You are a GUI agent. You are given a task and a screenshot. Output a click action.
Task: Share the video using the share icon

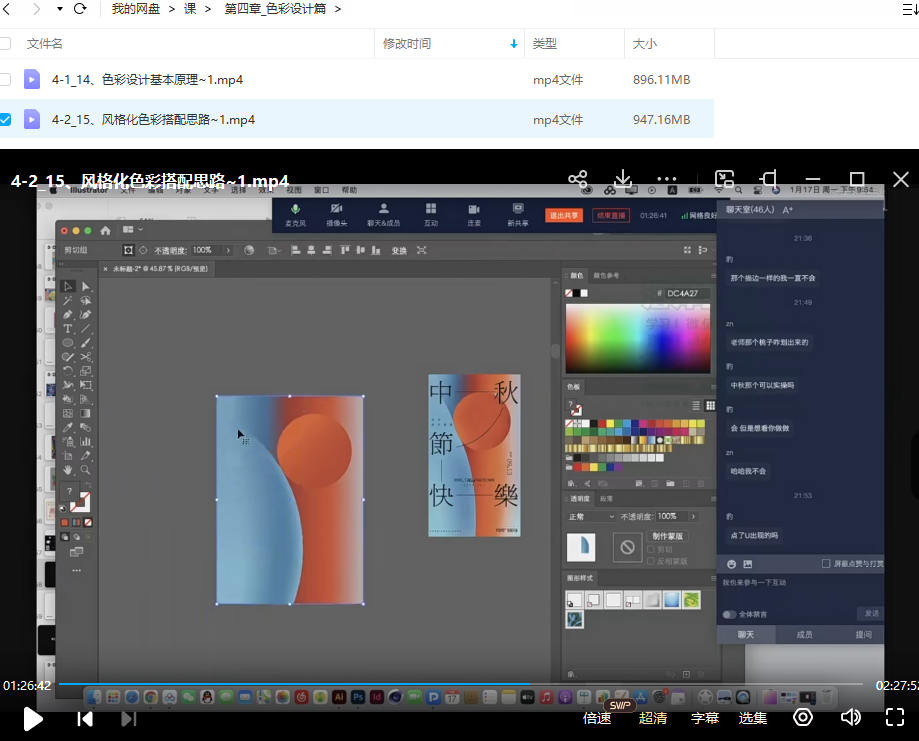577,179
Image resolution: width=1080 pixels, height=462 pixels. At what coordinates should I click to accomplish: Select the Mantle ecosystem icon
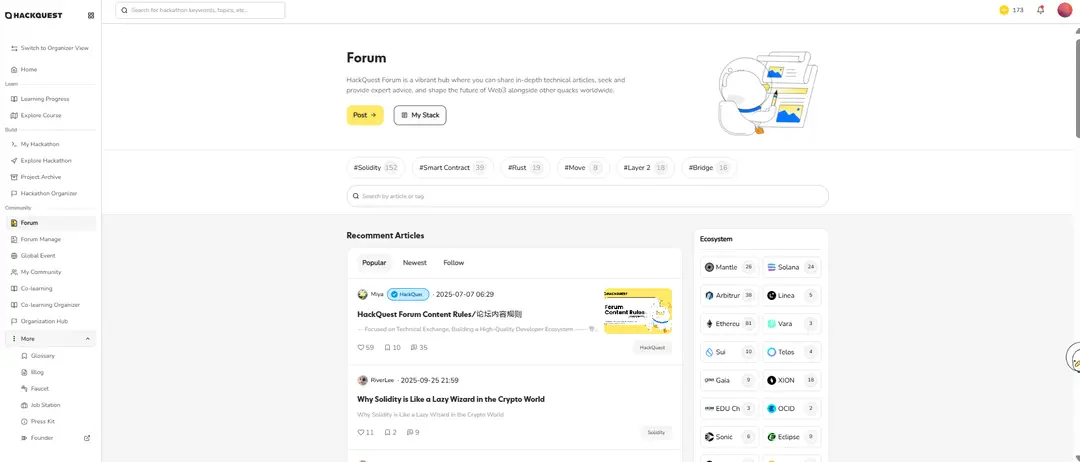click(710, 267)
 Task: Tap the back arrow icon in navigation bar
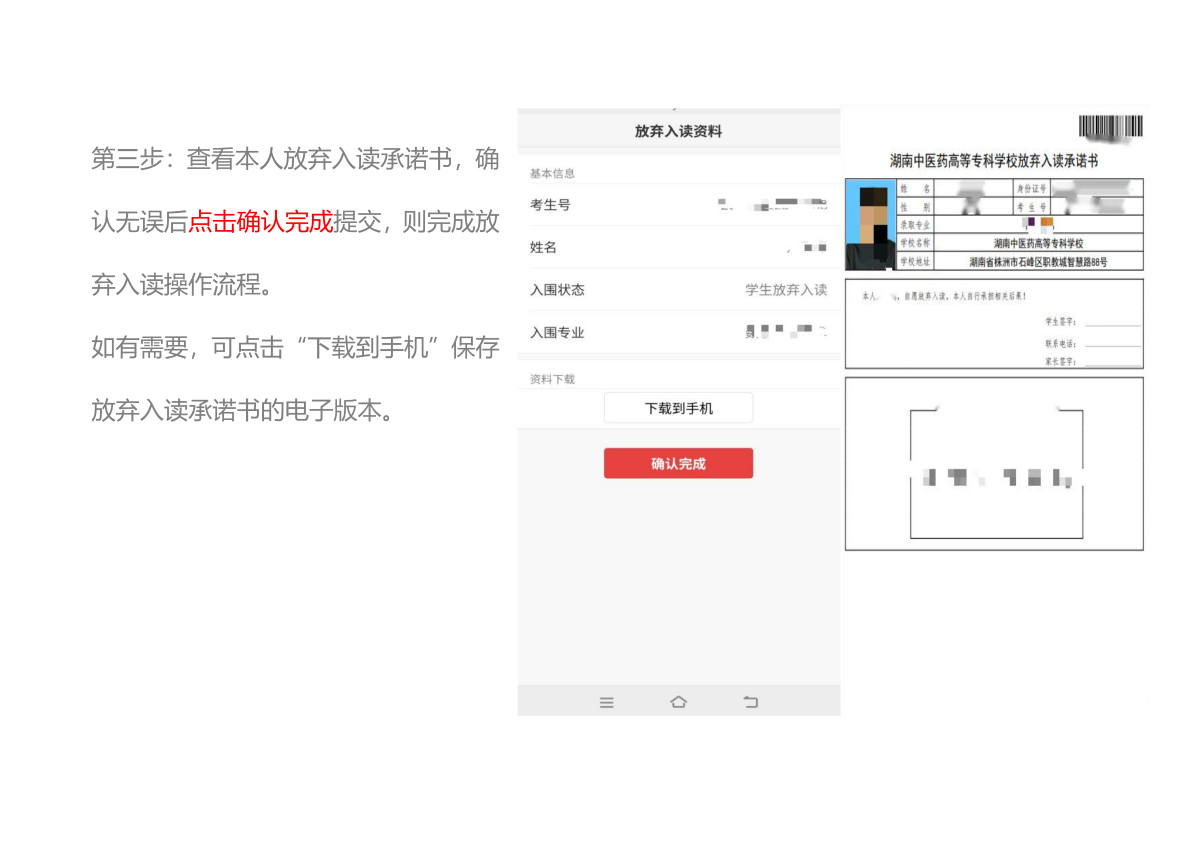point(751,703)
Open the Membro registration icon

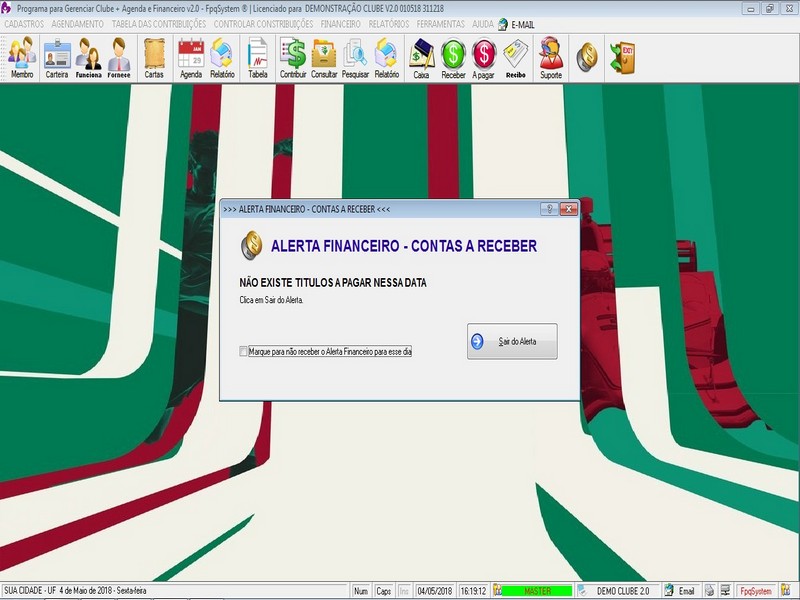[22, 58]
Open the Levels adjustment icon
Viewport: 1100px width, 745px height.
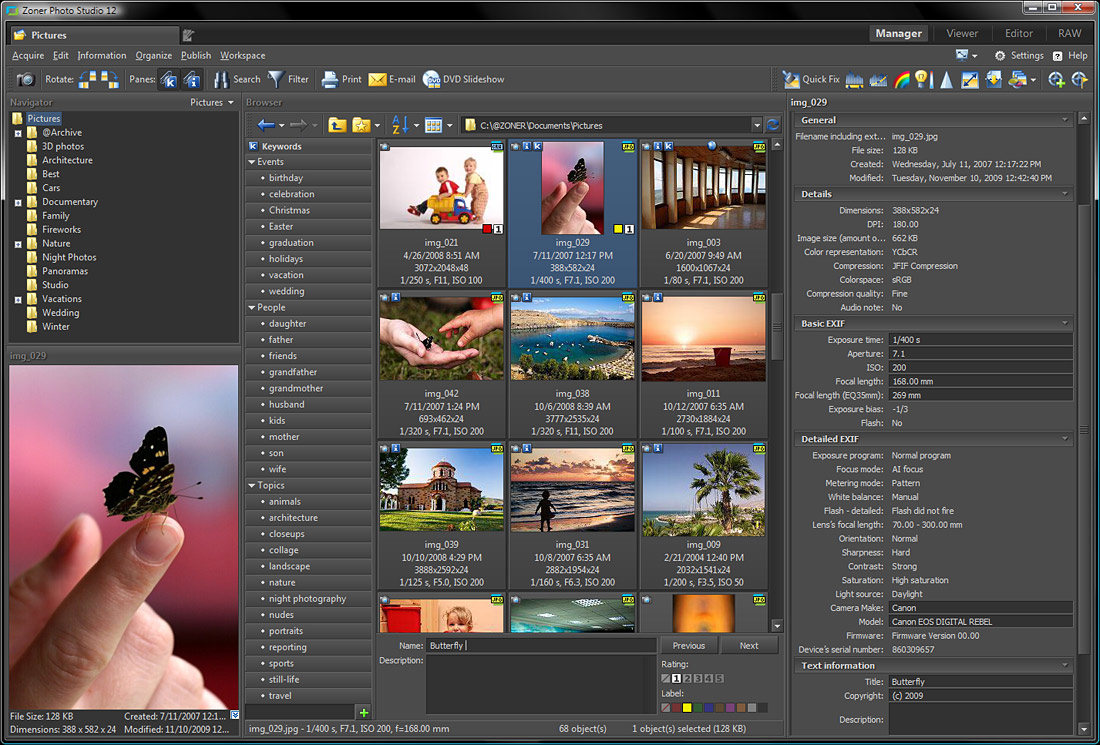click(853, 79)
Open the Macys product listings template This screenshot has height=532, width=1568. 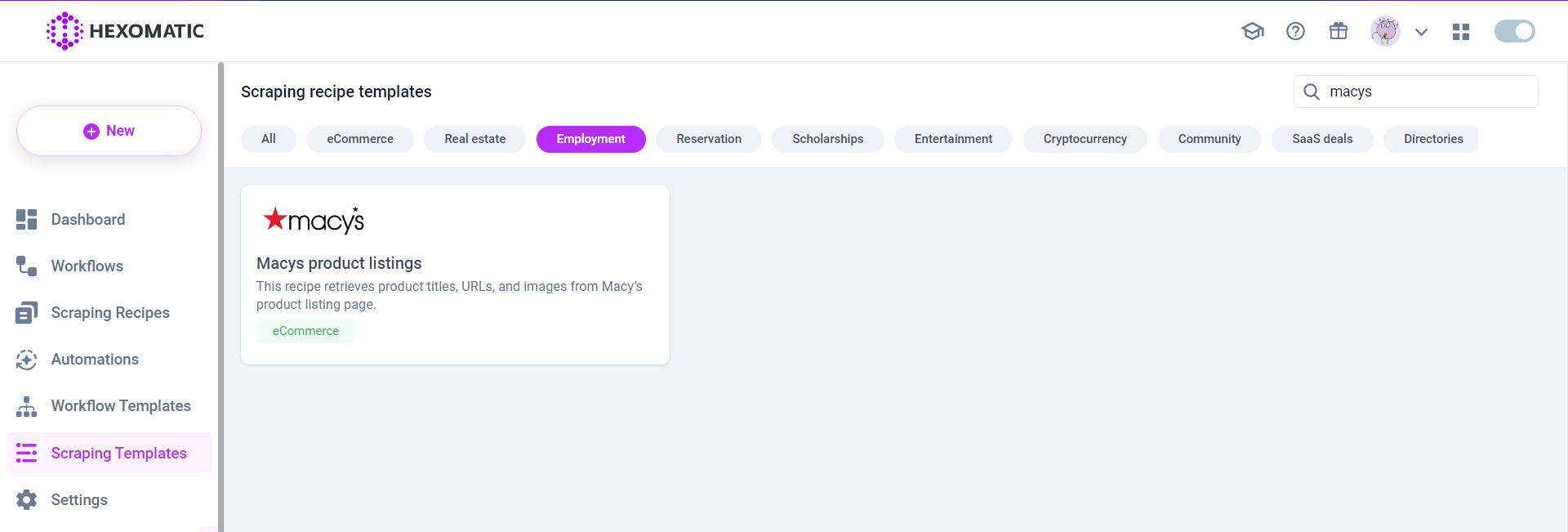pyautogui.click(x=339, y=263)
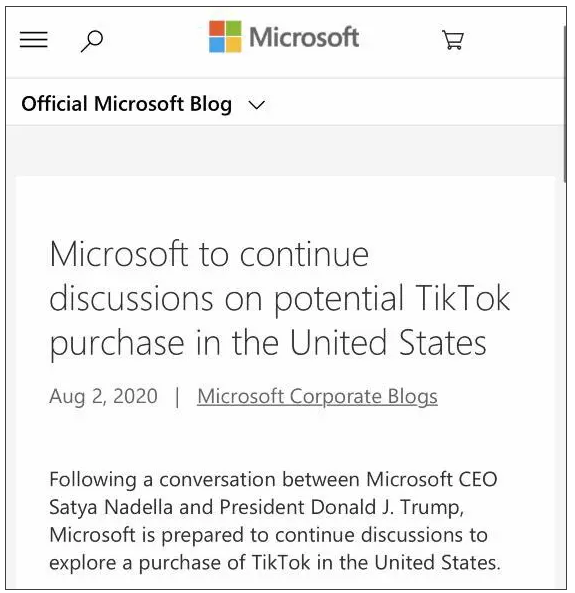Expand the Official Microsoft Blog chevron
This screenshot has height=593, width=575.
(x=256, y=105)
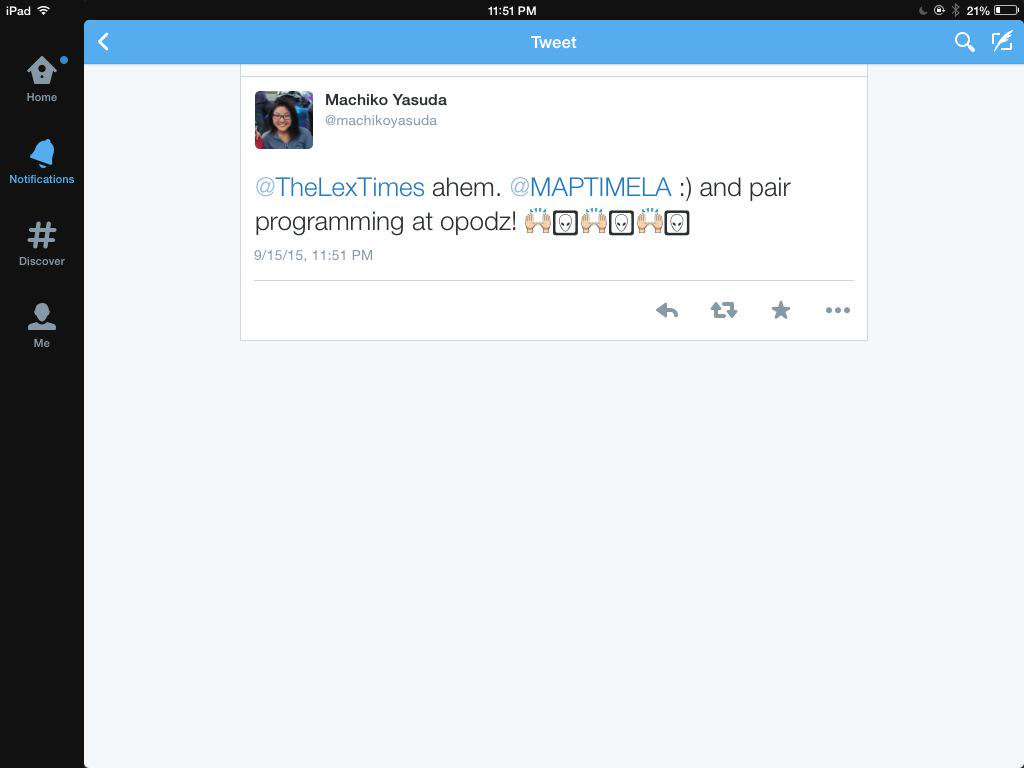Open Notifications tab
Image resolution: width=1024 pixels, height=768 pixels.
coord(42,161)
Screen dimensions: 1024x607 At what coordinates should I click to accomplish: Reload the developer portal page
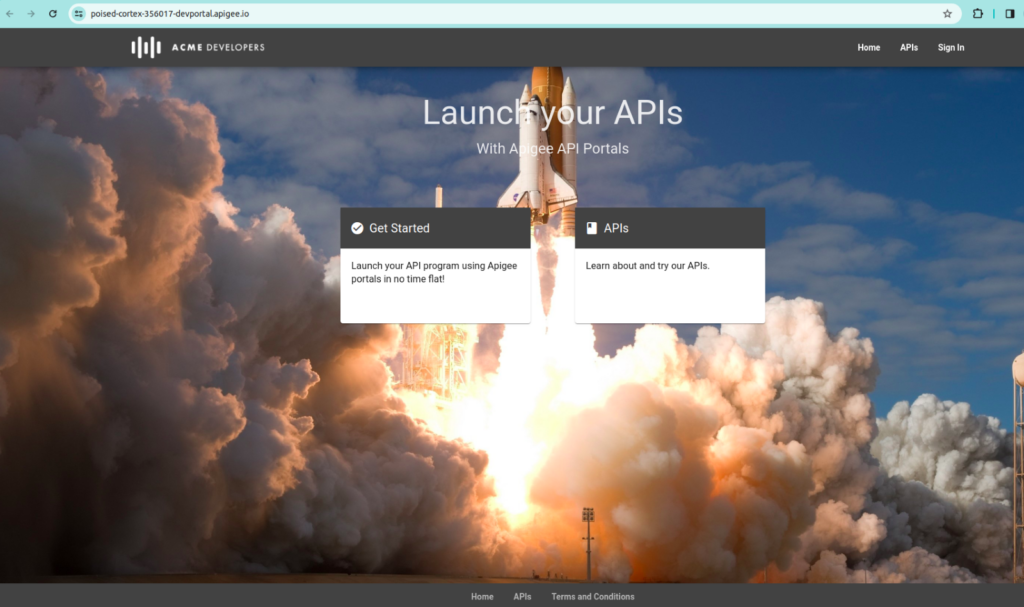(x=51, y=14)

- - - - -

◆ **WHAT NEEDS TO BE DONE**:
A verbatim reproduction is expected: starting at the line above that has "Task: Share the video using the share icon", ending at the line that has "Open the Levels adjustment icon", both included, and with no pictures and no other lines.

◆ **RESULT FOR THIS TASK**:
Task: Share the video using the share icon

577,179
Image resolution: width=1080 pixels, height=462 pixels. At what coordinates should I click to accomplish: Select the Mantle ecosystem icon
click(710, 267)
 Task: Tap the back arrow icon in navigation bar
point(751,703)
Open the Membro registration icon

[22, 58]
Open the Levels adjustment icon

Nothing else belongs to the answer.